In the Valencia Electoral Board controversy, a complaint from the Partido Popular Valenciana raises questions about social media posts and public aid campaigns
There is widespread anticipation about reaching the polling stations as the election cycle advances. A regulatory body received a formal complaint from PPCV this Friday, and within days more developments followed, even though more than a month remains before the deadline. In this instance, there is growing public pressure for an immediate withdrawal of two posts from official Generalitat and President Ximo Puig social networks, posts that announced the shopping cart bonus and linked to the institutional page. The offer of assistance, framed as help for vulnerable households, includes a 90-euro discount on essential food items.
The Valencia branch of the PP claims before the Electoral Board, a document the newspaper has reviewed, that these posts constitute a campaign financed with public money and breach electoral regulations designed to prevent political messaging that benefits the ruling administration. The complaint points to Article 50.2 of the Electoral Code, which prohibits certain types of political communication, arguing that the publications amount to political messaging that highlights the government’s recent achievements.
Specifically, the PP’s filing, signed by Juan Francisco Pérez Llorca, Deputy Under-Secretary for the Organization within PPCV, was submitted to the Electoral College yesterday and targets two posts from April 20. One appeared on Generalitat’s Twitter account, and the other on President Puig’s Facebook page, where the aid program’s implementation was reported.

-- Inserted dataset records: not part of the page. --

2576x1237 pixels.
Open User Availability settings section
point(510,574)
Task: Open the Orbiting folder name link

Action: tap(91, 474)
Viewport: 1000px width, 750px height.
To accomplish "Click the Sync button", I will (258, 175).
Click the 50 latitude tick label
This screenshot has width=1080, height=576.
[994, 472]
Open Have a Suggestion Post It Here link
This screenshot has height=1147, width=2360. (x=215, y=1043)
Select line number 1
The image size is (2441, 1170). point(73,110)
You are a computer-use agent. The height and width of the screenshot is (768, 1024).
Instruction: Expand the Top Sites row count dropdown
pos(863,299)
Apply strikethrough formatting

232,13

In the claim, the popular party concedes that providing information about the program’s rollout may be of public interest, but contends that the posts go beyond a neutral update. They describe the content as not merely a personal post from Puig or a simple video featuring the president discussing achievements, and they argue that the posts quantify the benefits of the measure in a way that suggests promotion.
The essence of the complaint mirrors a prior PP filing regarding tax reform advertising tied to the government’s income statement. In that earlier case, the Electoral Board partially supported the PP by limiting certain campaign elements while allowing others to proceed. The current case argues that public interest cannot justify promotional messages that resemble campaign materials, especially when they emphasize results attributed to the government in power.
According to the PP, public-interest considerations were the driving force behind the administration’s arguments in the earlier complaint about tax reform. The defense later recalled that the reform could offer discounts for taxpayers and argued that informing the public about this benefit was appropriate.
The Electoral Board, chaired by Pilar de la Oliva, rejected the PP’s request to open a disciplinary case and instead ordered an immediate cessation of the corporate campaign published on the Generalitat website. The board did not rule on the removal of the two tweets cited in the complaint.
Separately, Carlos Mazón’s party reported another twenty-one posts from the Generalitat accounts covering a range of topics—from March’s data on Metrovalencia users to initiatives aimed at increasing women’s access to research, and from the Conseil’s investments in regional regeneration to the fire incident in Villanueva de Viver—illustrating the breadth of posts under scrutiny.
[Attribution: Electoral Board proceedings and party statements summarized from public records.]